(Extracted data entries)

>> begin

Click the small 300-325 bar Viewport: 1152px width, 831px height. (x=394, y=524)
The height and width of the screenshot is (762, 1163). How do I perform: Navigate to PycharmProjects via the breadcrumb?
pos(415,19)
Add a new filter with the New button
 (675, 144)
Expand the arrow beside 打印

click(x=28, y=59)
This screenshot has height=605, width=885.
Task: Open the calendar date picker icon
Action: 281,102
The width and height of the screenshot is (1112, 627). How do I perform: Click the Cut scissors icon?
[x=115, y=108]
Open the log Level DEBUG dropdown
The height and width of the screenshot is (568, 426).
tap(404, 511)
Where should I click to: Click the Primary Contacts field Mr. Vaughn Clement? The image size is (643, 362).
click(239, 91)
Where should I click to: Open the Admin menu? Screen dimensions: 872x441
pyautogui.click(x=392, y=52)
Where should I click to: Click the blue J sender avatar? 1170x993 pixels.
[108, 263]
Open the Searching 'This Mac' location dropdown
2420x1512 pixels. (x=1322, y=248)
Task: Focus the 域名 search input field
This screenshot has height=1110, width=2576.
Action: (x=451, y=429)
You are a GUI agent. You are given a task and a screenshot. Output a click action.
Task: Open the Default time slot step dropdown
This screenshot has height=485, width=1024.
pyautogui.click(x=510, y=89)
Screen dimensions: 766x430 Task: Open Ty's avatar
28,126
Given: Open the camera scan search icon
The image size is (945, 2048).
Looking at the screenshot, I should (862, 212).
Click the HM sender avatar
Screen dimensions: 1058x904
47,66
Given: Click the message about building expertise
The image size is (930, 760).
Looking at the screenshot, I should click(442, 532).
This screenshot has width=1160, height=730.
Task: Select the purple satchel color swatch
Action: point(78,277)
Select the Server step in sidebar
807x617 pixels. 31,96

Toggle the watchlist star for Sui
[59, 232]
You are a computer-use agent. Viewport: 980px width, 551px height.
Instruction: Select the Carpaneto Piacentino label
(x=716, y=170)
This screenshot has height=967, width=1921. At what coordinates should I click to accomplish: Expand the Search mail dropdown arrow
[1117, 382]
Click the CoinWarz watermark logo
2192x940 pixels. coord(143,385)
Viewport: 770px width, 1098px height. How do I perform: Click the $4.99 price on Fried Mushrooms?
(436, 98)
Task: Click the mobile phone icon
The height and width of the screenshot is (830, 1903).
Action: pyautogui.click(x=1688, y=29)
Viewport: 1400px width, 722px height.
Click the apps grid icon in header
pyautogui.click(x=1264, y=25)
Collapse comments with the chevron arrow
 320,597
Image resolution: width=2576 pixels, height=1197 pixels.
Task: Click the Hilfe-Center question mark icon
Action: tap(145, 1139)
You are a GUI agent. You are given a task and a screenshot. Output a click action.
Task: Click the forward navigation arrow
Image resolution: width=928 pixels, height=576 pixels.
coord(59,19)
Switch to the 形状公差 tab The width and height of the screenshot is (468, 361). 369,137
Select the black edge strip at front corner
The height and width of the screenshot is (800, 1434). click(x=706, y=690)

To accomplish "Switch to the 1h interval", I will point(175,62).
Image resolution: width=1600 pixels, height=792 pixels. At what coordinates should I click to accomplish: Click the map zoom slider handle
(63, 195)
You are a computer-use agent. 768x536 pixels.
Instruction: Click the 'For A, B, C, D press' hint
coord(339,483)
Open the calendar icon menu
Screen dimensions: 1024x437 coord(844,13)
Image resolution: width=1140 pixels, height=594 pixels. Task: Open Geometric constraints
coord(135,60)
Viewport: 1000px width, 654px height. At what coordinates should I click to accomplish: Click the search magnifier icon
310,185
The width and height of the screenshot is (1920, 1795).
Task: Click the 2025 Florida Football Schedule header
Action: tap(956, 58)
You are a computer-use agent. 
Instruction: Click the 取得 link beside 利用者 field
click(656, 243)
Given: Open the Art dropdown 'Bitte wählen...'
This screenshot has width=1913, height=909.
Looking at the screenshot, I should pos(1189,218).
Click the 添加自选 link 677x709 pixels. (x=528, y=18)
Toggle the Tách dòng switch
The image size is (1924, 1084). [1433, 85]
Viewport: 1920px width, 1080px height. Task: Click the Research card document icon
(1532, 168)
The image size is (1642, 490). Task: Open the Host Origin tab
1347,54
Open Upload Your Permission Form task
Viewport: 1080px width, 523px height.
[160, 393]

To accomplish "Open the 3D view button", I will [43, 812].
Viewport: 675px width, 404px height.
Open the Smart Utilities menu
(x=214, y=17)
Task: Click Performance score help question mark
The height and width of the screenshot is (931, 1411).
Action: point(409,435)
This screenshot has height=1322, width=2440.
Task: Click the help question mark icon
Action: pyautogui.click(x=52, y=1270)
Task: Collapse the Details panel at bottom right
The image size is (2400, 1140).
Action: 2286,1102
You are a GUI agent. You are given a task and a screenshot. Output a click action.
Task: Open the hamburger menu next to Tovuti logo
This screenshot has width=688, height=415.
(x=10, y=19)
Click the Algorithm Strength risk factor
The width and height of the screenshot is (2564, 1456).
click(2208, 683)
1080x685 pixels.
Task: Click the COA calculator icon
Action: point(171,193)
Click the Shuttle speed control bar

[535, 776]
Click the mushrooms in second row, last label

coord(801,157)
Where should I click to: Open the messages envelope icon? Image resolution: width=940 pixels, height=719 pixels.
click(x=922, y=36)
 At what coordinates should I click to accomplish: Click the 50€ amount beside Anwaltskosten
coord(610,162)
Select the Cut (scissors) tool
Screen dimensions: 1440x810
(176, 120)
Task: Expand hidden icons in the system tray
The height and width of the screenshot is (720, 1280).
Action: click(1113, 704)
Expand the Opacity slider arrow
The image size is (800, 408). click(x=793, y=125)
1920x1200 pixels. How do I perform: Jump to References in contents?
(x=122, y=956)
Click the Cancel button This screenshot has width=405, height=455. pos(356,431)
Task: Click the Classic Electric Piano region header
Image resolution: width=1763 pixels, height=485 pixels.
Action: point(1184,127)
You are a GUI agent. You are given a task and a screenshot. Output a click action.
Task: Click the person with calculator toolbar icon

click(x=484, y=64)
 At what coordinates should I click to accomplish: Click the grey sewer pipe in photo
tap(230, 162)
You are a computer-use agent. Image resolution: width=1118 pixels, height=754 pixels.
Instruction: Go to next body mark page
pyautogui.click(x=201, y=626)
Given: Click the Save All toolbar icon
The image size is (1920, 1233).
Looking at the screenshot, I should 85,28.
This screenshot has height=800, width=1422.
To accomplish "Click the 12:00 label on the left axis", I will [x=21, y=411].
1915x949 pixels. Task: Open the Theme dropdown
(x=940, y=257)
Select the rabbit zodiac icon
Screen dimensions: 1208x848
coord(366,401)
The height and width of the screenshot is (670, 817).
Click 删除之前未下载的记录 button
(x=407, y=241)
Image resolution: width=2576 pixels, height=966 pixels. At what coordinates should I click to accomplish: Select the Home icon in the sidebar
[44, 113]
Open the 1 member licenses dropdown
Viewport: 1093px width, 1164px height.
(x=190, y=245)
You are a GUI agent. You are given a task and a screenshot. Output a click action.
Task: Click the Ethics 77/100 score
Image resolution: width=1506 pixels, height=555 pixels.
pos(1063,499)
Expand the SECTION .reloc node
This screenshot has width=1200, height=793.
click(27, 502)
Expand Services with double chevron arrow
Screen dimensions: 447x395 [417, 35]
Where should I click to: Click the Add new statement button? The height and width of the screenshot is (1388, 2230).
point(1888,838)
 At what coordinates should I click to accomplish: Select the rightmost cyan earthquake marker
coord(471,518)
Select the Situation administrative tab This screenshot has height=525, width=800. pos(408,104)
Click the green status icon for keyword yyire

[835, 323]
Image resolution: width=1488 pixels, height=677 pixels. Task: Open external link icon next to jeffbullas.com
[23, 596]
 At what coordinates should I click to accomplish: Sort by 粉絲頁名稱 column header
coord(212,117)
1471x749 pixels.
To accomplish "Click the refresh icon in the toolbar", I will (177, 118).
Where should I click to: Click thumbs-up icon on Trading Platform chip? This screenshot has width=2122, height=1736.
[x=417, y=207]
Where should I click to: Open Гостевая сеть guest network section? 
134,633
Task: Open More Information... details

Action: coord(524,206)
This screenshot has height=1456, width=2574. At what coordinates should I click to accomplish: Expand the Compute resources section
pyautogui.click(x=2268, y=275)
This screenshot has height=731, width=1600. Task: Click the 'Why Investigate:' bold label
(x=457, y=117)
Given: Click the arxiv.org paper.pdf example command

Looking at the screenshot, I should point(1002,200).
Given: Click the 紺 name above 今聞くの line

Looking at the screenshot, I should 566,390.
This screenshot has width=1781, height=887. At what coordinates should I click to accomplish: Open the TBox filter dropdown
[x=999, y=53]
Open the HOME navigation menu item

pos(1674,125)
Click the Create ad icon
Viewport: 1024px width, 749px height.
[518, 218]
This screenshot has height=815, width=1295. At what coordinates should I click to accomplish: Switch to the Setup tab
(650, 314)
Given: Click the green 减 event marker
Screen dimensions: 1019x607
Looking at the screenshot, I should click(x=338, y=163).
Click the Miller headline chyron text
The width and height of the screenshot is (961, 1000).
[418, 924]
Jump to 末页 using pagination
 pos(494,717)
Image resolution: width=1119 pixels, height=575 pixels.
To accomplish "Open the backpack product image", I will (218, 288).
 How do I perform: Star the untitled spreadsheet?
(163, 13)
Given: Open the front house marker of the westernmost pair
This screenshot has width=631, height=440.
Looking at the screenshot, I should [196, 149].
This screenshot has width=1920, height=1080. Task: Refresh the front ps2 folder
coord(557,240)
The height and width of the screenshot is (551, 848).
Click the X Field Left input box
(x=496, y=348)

>> end

Rewrite the lines from the one containing "Click the CoinWarz watermark logo" through the one containing "coord(135,60)", inclusive, changing "Fried Mushrooms" to "Onion Rings" and leaving everything else as it is.

WRITTEN REPLY:
Click the CoinWarz watermark logo
2192x940 pixels. coord(143,385)
Viewport: 770px width, 1098px height. How do I perform: Click the $4.99 price on Onion Rings?
(436, 98)
Task: Click the mobile phone icon
The height and width of the screenshot is (830, 1903).
Action: pyautogui.click(x=1688, y=29)
Viewport: 1400px width, 722px height.
Click the apps grid icon in header
pyautogui.click(x=1264, y=25)
Collapse comments with the chevron arrow
 320,597
Image resolution: width=2576 pixels, height=1197 pixels.
Task: Click the Hilfe-Center question mark icon
Action: tap(145, 1139)
You are a GUI agent. You are given a task and a screenshot. Output a click action.
Task: Click the forward navigation arrow
Image resolution: width=928 pixels, height=576 pixels.
coord(59,19)
Switch to the 形状公差 tab The width and height of the screenshot is (468, 361). 369,137
Select the black edge strip at front corner
The height and width of the screenshot is (800, 1434). click(x=706, y=690)

To accomplish "Switch to the 1h interval", I will point(175,62).
Image resolution: width=1600 pixels, height=792 pixels. At what coordinates should I click to accomplish: Click the map zoom slider handle
(63, 195)
You are a computer-use agent. 768x536 pixels.
Instruction: Click the 'For A, B, C, D press' hint
coord(339,483)
Open the calendar icon menu
Screen dimensions: 1024x437 coord(844,13)
Image resolution: width=1140 pixels, height=594 pixels. Task: Open Geometric constraints
coord(135,60)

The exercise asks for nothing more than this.